→ **Work order**
Determine how many lines below include the string "menu". Reply with the number only.

━━━━━ Exercise data

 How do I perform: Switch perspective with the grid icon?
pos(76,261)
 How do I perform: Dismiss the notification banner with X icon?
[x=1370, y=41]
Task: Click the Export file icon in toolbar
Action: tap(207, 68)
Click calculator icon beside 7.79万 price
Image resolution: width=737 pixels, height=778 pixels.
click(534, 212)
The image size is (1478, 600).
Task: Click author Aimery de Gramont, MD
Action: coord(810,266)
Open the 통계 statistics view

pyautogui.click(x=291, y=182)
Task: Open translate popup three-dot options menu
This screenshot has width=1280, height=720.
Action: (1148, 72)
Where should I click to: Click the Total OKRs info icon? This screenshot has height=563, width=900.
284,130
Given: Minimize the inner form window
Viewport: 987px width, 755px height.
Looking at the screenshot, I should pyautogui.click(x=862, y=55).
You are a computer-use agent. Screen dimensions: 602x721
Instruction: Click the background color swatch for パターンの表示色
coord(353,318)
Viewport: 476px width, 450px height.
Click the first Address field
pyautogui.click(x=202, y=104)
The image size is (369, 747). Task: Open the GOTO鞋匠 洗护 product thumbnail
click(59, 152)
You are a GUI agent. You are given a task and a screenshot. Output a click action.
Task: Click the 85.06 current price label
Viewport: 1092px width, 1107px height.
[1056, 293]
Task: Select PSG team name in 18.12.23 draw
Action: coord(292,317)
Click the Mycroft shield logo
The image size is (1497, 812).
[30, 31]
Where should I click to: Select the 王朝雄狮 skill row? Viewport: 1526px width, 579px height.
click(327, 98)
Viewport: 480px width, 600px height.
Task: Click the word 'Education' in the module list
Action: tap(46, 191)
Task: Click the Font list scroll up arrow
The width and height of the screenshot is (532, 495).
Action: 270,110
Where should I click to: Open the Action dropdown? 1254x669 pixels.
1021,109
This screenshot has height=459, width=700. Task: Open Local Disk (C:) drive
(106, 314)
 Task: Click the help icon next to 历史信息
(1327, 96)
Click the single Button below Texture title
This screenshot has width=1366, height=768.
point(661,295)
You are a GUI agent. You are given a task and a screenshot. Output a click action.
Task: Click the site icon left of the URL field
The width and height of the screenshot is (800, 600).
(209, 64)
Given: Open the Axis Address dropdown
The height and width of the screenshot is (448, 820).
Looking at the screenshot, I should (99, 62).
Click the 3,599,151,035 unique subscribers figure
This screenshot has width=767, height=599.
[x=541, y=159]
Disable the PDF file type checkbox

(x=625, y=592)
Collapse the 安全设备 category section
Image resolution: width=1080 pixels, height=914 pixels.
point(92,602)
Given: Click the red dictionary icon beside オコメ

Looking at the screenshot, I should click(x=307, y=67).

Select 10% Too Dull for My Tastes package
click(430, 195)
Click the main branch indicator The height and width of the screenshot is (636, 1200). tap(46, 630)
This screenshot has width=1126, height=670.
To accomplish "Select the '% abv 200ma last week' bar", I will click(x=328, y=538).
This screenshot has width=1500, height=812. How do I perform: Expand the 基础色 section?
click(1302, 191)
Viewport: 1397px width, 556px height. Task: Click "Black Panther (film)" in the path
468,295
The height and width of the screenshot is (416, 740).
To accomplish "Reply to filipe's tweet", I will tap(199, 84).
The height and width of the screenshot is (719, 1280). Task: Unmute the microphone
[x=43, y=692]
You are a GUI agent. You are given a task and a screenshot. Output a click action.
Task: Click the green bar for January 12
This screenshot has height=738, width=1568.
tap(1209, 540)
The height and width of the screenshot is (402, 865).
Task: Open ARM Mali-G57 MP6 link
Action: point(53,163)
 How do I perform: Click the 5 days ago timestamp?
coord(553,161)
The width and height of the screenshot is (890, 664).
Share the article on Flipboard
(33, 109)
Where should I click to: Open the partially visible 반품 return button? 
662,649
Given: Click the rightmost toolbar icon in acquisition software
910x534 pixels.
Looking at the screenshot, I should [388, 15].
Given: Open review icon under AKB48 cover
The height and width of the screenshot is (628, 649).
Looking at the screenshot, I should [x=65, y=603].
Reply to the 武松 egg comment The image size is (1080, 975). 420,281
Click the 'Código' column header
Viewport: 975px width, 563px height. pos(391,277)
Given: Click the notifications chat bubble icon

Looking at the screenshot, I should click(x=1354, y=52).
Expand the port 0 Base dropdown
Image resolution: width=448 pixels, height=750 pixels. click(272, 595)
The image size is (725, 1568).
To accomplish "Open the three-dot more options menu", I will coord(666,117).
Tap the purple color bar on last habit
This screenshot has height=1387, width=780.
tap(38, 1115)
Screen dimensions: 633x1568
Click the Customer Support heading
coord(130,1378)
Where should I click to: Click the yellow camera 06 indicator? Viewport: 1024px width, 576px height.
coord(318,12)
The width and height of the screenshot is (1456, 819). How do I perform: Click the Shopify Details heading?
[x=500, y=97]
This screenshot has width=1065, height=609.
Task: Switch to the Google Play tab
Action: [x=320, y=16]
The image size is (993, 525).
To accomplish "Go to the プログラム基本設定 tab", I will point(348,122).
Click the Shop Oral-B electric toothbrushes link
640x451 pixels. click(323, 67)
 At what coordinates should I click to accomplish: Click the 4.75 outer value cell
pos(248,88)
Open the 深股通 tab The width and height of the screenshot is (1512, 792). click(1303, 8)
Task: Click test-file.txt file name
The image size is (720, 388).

━━━━━━━━━━

→ **Answer to the problem**
2